SELECTION.
--- BEGIN ---

State v. Chappell

24 N.C. App. 656 | N.C. Ct. App. | 1975

MORRIS, Judge.

Because defendant has failed to argue assignments of error Nos. 2, 5, 6, 7, 8 and 9, they are deemed abandoned. Rule 28, Rules of Practice in the Court of Appeals of North Carolina.

In his first assignment of error defendant challenges the admissibility of the testimony of the investigating officer concerning statements made to him by the defendant prior to the time defendant was advised of his rights. Defendant maintains that at the time these statements were made, defendant was in custody and being subjected to interrogation without háving been given the warning required by Miranda v. Arizona, 384 U.S. 436, 16 L.Ed. 2d 694, 86 S.Ct. 1602 (1966). We do not agree. The Supreme Court of this State has consistently held that the Miranda warnings are only required when the defendant is being subjected to “custodial interrogation”. E.g., State v. Muse, 280 N.C. 31, 185 S.E. 2d 214 (1971) ; State v. Fletcher and State v. St. Arnold, 279 N.C. 85, 181 S.E. 2d 405 (1971), and cases cited therein. We find nothing in the record to indicate that the defendant was in custody at the time he made the incriminating statements. Questions asked by the investigating officer were not accusatory in nature, nor is there any evidence the officer even suspected the defendant of having committed a crime at that time. On these facts we feel the case of State v. Gladden, 279 N.C. 566, 570, 184 S.E. 2d 249 (1971), is instructive. There, Chief Justice Bobbitt, quoting extensively from Miranda said:

“Miranda involved custodial interrogations. The majority opinion, delivered by Chief Justice Warren, states : ‘By custodial interrogation, we mean questioning initiated by law enforcement officers after a person has been taken into custody or otherwise deprived of his freedom of action in any significant way.’ [Citations omitted.] The opinion states further: ‘Our decision is not intended to hamper the traditional function of police officers in investigating crime. . . . Such investigation may include inquiry of persons not under restraint. General on-the-scene questioning as to facts surrounding a crime or other general questioning of citizens in the fact-finding process is not affected by our holding. It is an act of responsible citizenship for individuals to give whatever information they may have to aid in law enforcement. In such situations the compelling atmosphere inherent in the process of in-custody interroga*659tion is not necessarily present.’ [Citations omitted.] The opinion also states: ‘Volunteered statements of any kind are not barred by the Fifth Amendment and their admissibility is not affected by our holding today.’ [Citations omitted.] ”

--- END ---

LIST OF TASKS.
1. From the court opinion, extract the passage starting with "State v. Chappell" and going on through "of North Carolina.", copying it word for word.
2. Put the lines of the records into a JSON list of strings, one string per line and no blank lines. Start with the line with "Task: Click LAN6" and go on through the line with "Click the green annotation", including both.

RECORD LIST.
--- BEGIN ---

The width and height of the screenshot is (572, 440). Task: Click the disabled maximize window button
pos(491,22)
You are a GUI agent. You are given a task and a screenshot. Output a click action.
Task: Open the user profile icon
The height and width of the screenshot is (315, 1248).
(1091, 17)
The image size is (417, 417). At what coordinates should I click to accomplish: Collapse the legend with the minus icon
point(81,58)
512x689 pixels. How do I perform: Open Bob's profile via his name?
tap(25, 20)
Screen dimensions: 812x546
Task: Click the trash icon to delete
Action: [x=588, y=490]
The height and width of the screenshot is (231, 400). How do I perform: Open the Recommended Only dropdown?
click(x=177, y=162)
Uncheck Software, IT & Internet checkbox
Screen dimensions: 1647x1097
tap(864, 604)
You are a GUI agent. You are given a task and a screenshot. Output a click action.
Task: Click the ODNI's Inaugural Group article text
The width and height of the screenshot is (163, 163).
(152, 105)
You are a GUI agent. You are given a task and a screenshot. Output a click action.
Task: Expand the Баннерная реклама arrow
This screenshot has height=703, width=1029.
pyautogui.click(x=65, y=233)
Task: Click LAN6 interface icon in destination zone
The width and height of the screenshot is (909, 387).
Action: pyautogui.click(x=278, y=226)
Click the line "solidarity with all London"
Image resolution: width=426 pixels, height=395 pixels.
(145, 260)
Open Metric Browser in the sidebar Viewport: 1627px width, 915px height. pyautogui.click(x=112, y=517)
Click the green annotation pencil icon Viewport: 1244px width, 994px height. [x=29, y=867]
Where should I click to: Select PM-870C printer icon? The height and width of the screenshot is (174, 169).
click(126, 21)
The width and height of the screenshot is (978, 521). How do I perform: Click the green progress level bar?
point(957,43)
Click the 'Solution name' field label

--- END ---

RESULTS FOR THE EXERCISE.
1.
State v. Chappell

24 N.C. App. 656 | N.C. Ct. App. | 1975

MORRIS, Judge.

Because defendant has failed to argue assignments of error Nos. 2, 5, 6, 7, 8 and 9, they are deemed abandoned. Rule 28, Rules of Practice in the Court of Appeals of North Carolina.

2.
[
  "Task: Click LAN6 interface icon in destination zone",
  "The width and height of the screenshot is (909, 387).",
  "Action: pyautogui.click(x=278, y=226)",
  "Click the line \"solidarity with all London\"",
  "Image resolution: width=426 pixels, height=395 pixels.",
  "(145, 260)",
  "Open Metric Browser in the sidebar Viewport: 1627px width, 915px height. pyautogui.click(x=112, y=517)",
  "Click the green annotation pencil icon Viewport: 1244px width, 994px height. [x=29, y=867]"
]